Nesnas Issa A D, Hockman Benjamin J, Bandopadhyay Saptarshi, Morrell Benjamin J, Lubey Daniel P, Villa Jacopo, Bayard David S, Osmundson Alan, Jarvis Benjamin, Bersani Michele, Bhaskaran Shyam
Mobility and Robotics Systems Section, Jet Propulsion Laboratory, California Institute of Technology, Pasadena, CA, United States.
Mission Design and Navigation Section, Jet Propulsion Laboratory, California Institute of Technology, Pasadena, CA, United States.
Front Robot AI. 2021 Nov 1;8:650885. doi: 10.3389/frobt.2021.650885. eCollection 2021.
Autonomy is becoming increasingly important for the robotic exploration of unpredictable environments. One such example is the approach, proximity operation, and surface exploration of small bodies. In this article, we present an overview of an estimation framework to approach and land on small bodies as a key functional capability for an autonomous small-body explorer. We use a multi-phase perception/estimation pipeline with interconnected and overlapping measurements and algorithms to characterize and reach the body, from millions of kilometers down to its surface. We consider a notional spacecraft design that operates across all phases from approach to landing and to maneuvering on the surface of the microgravity body. This SmallSat design makes accommodations to simplify autonomous surface operations. The estimation pipeline combines state-of-the-art techniques with new approaches to estimating the target's unknown properties across all phases. Centroid and light-curve algorithms estimate the body-spacecraft relative trajectory and rotation, respectively, using knowledge of the initial relative orbit. A new shape-from-silhouette algorithm estimates the pole (i.e., rotation axis) and the initial visual hull that seeds subsequent feature tracking as the body gets more resolved in the narrow field-of-view imager. Feature tracking refines the pole orientation and shape of the body for estimating initial gravity to enable safe close approach. A coarse-shape reconstruction algorithm is used to identify initial landable regions whose hazardous nature would subsequently be assessed by dense 3D reconstruction. Slope stability, thermal, occlusion, and terra-mechanical hazards would be assessed on densely reconstructed regions and continually refined prior to landing. We simulated a mission scenario for approaching a hypothetical small body whose motion and shape were unknown , starting from thousands of kilometers down to 20 km. Results indicate the feasibility of recovering the relative body motion and shape solely relying on onboard measurements and estimates with their associated uncertainties and without human input. Current work continues to mature and characterize the algorithms for the last phases of the estimation framework to land on the surface.

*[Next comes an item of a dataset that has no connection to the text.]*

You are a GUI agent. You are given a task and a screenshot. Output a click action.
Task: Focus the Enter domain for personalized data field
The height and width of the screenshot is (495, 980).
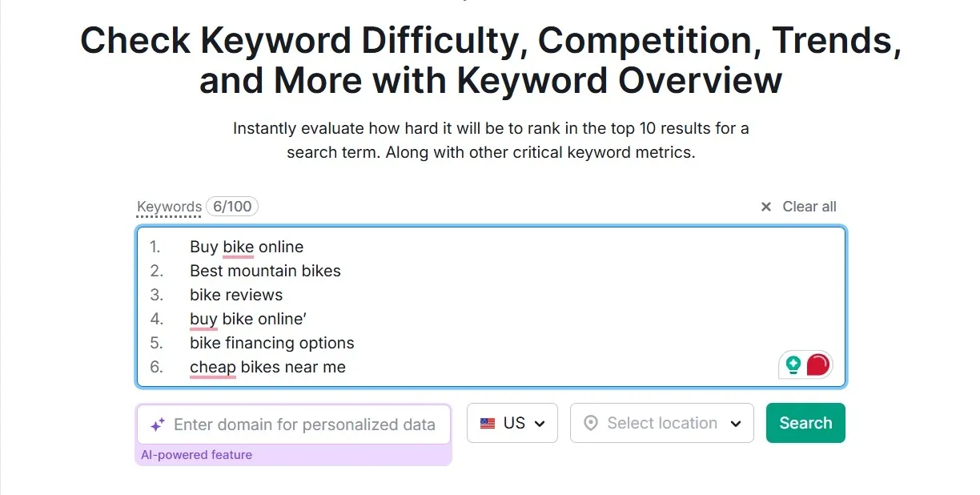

自主性对于在不可预测环境中的机器人探索变得越来越重要。一个这样的例子是对小天体的接近、近距离操作和表面探测。在本文中,我们概述了一种估计框架,该框架将接近小天体并在其表面着陆作为自主小天体探测器的一项关键功能能力。我们使用一个多阶段感知/估计流程,该流程具有相互关联和重叠的测量与算法,以描述并抵达小天体,范围从数百万公里直至其表面。我们考虑一种概念性航天器设计,它在从接近小天体到着陆以及在微重力天体表面进行机动的所有阶段都能运行。这种小卫星设计做出了一些调整以简化自主表面操作。该估计流程将先进技术与新方法相结合,以在所有阶段估计目标的未知属性。质心算法和光曲线算法分别利用初始相对轨道的信息来估计小天体与航天器的相对轨迹和旋转。一种新的从轮廓提取形状的算法估计极点(即旋转轴)和初始视觉外壳,随着小天体在窄视场成像仪中变得更加清晰,该初始视觉外壳会为后续的特征跟踪提供种子。特征跟踪会细化小天体的极点方向和形状,以估计初始重力,从而实现安全的近距离接近。一种粗略形状重建算法用于识别初始可着陆区域,其危险性质随后将通过密集三维重建来评估。在着陆前,将对密集重建区域进行斜坡稳定性、热、遮挡和土力学危害的评估,并不断进行细化。我们模拟了一个接近假设小天体的任务场景,该小天体的运动和形状未知,起始距离为数千公里,直至20公里。结果表明,仅依靠机载测量和估计及其相关不确定性,且无需人工输入,就能恢复小天体的相对运动和形状。当前的工作继续使估计框架最后阶段的算法成熟并进行特性描述,以便在表面着陆。